October 20th, 2023 (Version 3.0)

Improved Weights

  • We use mortality data from the National Center of Health Statistics to create poststratification person-level weights for records in the CenSoc-Numident and CenSoc-DMF files. These weights are computed using age at death, year of death, sex, race, and state of birth. Previous versions of CenSoc-Numident and CenSoc-DMF data used Human Mortality Database mortality data to construct weights by sex and lexis triangle. The new weights will specifically account for racial and geographic disparities in coverage that may interact with year/age coverage trends. Calculation of weights is covered extensively in our technical documentation.

Simplified links

  • CenSoc 3.0 contains the same links between 1940 Census and mortality records as Version 2.1. However, in version 2.1 files, we published both “standard” and “conservative” links established by using the ABE matching algorithm. “Standard” matches comprise all links established by the basic ABE algorithm, which matches on name, birthplace (if present in both datasets), and birth year, allowing birth years to be discrepant by up to 2 years. “Conservative” matches are a subset of standard matches, and require matches on name/birthplace to be unique within and between datasets for a +/- 2 year interval around birth year. CenSoc 3.0 files include only conservative matches, as these are likely to be of higher quality than standard links and contain fewer false matches. Publishing only conservative links increases data quality and simplifies the user experience, as researchers no longer need to chose what types of links to use.
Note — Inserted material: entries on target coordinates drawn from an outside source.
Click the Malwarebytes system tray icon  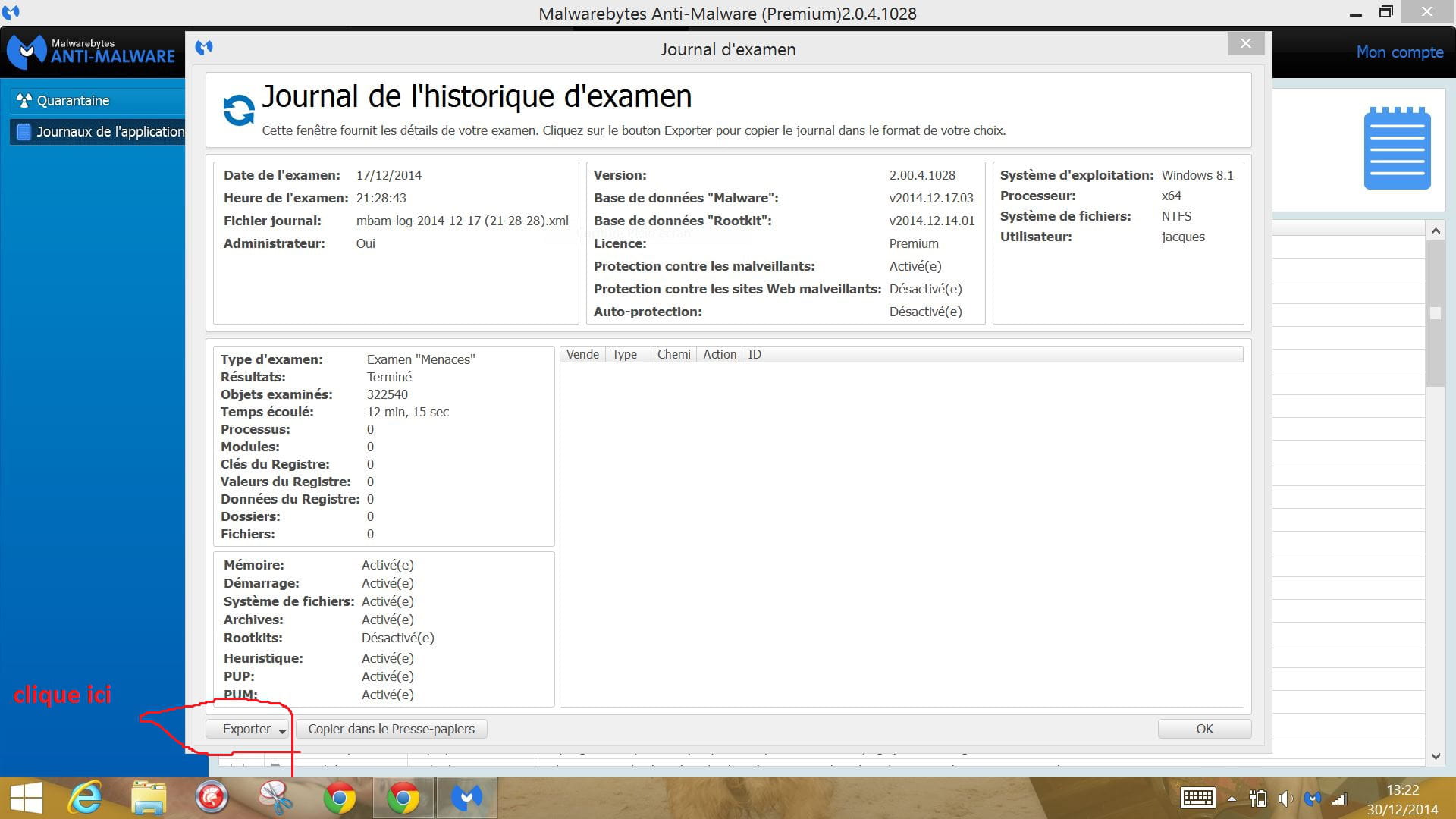1313,799
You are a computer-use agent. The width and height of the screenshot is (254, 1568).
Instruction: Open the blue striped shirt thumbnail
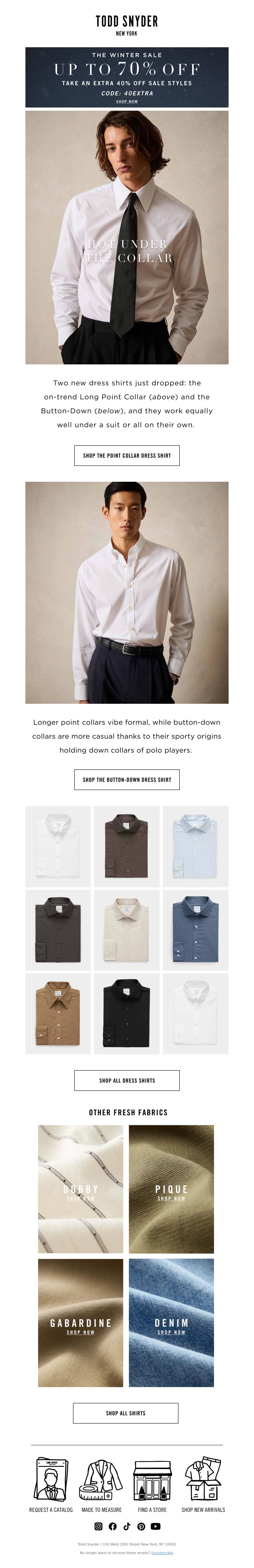pos(196,846)
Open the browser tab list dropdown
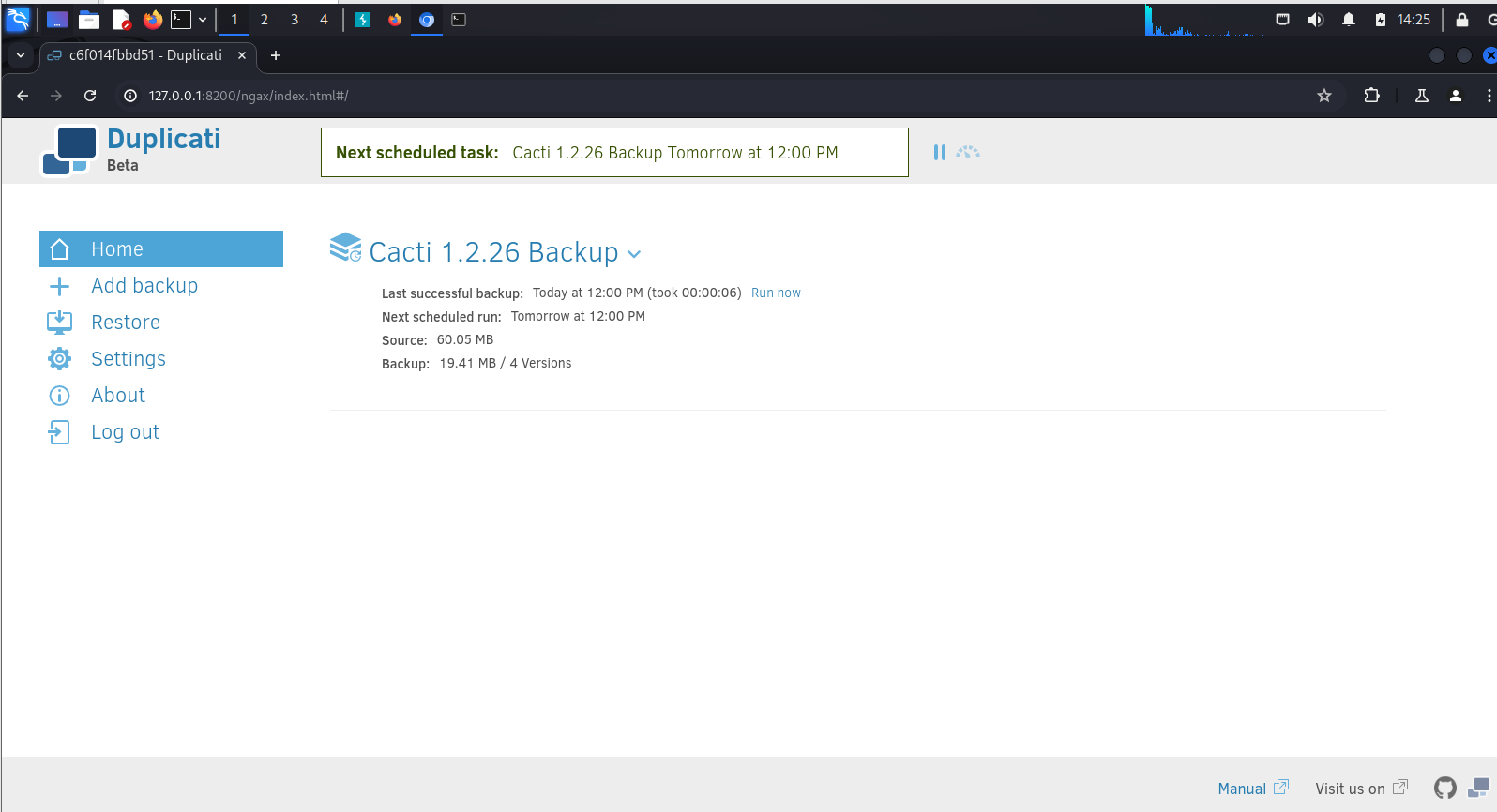This screenshot has height=812, width=1497. [21, 55]
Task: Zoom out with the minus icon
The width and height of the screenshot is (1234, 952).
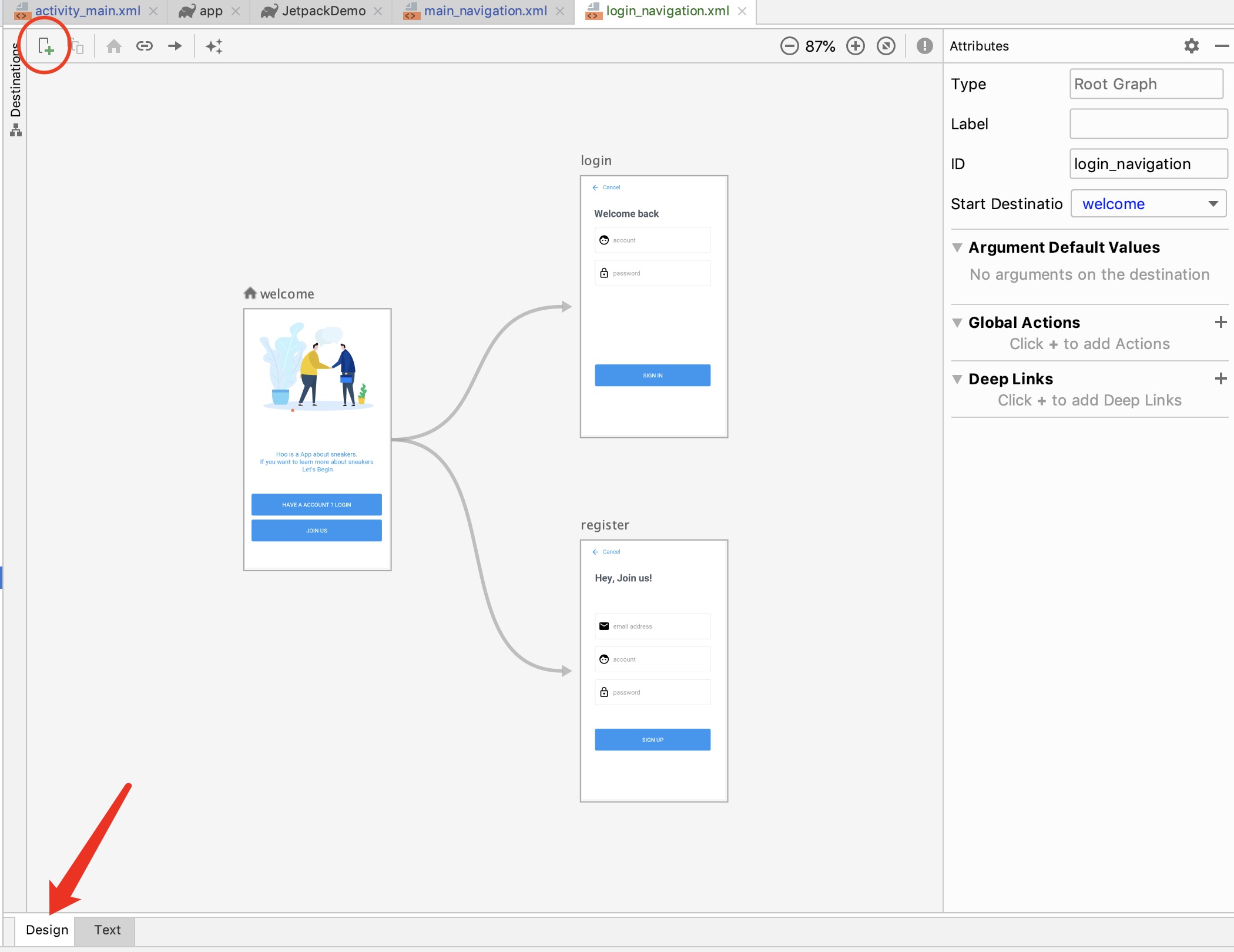Action: click(790, 46)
May 19th, 2022 (Version 2.1)

Improved Links

  • In Version 2.0, links between 1940 Census and mortality records (Numident or DMF) were established based on close agreement on birth year. The IPUMS birth year (BIRTHYR) reports the difference between 1940 and age at the time of the survey, rather than the exact birth year. In Version 2.1, matches were established based on age at census (i.e., 1940 minus birth year for those whose birth month is January through March; otherwise, 1939 minus birth year).
  • We corrected an error where marital status of women in Version 2.0 was measured by the MARRNO variable, which doesn’t cover all women in 1940. In Version 2.1, females are matched using MARST instead.
  • We matched to the most recent 2021 version of IPUMS 1940 Census (Version 2.0 was linked to the 2019 version of the Census).   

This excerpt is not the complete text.